When Nick is not rabble-rousing with discontent about Quora, he is a Greek linguist.
The idea of the Necrologue came up to me as far back as July 2016, when I ran the idea past the now departed Laura Hale—though I only publicly announced it in October: The fight continues by Nick Nicholas on Opɯdʒɯlɯklɑr In Exile. (The whole block on speculation was her most welcome suggestion.)
Those who are banned are dead to Quora, and Necrologue is a kind of obituary column of the dead. As Konstantinos Konstantinides points out, it’s a Greek coinage meaning, variably: “Study of the dead” or “List of the dead” or “Word of the dead” or “Student of the dead”. I was going for “list of the dead”, which is the accepted meaning of NECROLOGUE; but apparently the more usual expression in English is NECROLOGY. And in Modern Greek, nekrologia is the word for obituary.
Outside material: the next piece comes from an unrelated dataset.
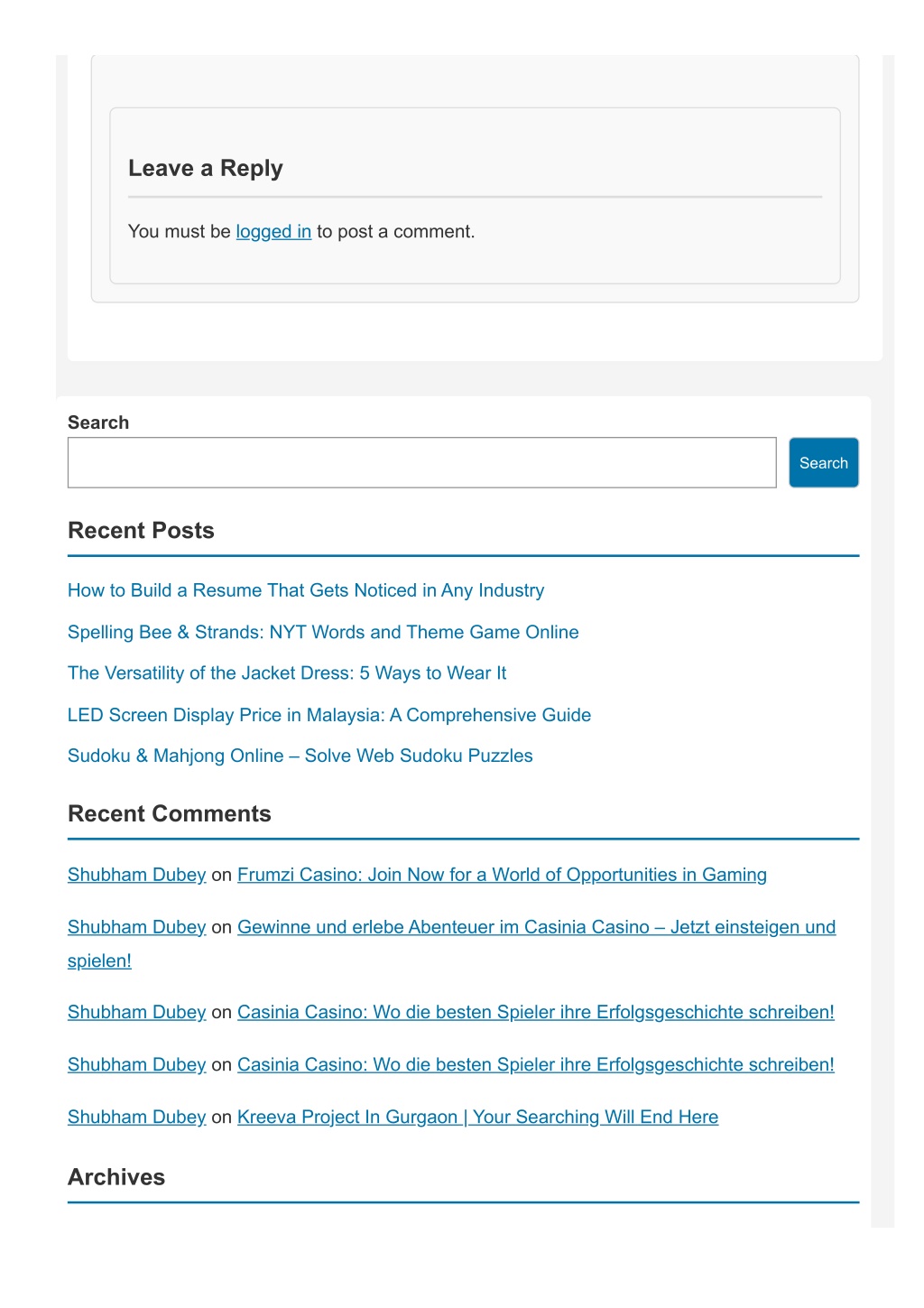
Task: Click the 'Recent Posts' heading
Action: tap(141, 531)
If you look more closely, the usual suffix for “list” is –logy: cf. anthology (“collection of flowers”). The usual sense of –logue is instead “word, writing”: epilogue “afterword”, prologue “foreword”. However catalogue (“down word”) is a pervasive word for lists, and it has influenced the formation in English of necrologue: catalogue of the dead.
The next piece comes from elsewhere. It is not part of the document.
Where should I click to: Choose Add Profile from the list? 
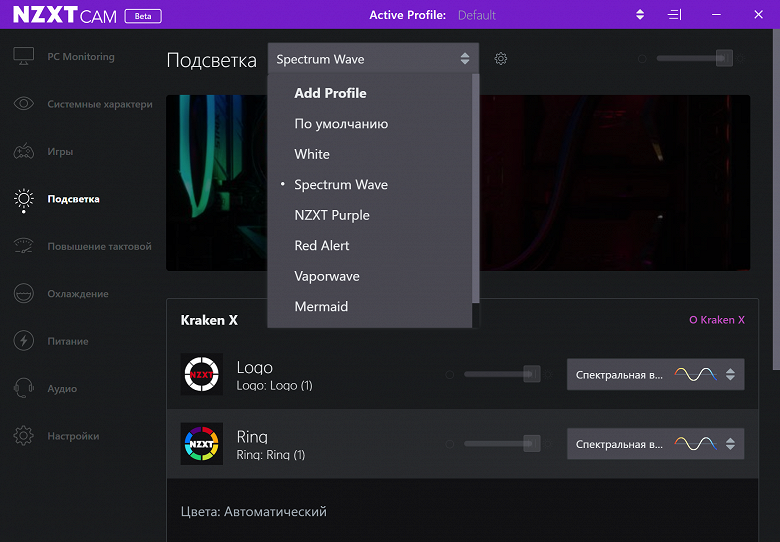(330, 93)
So, necrology would have been the normal Greek-based word for an obituary, or even a collection of obituaries. I went with necrologue, because it sounds like catalogue, emphasising that it’s just a listing; and the blog was always intended to be a bare listing.
But Konstantinos is right. –logue is a useful suffix, because of its broad meanings. I am myself something of a necrologue (as in ideologue): a nekrológos rather than nekrólogos in Greek. (The –lógos suffix in Greek corresponds to –logist in English; so I guess I’m something of a necrologist.)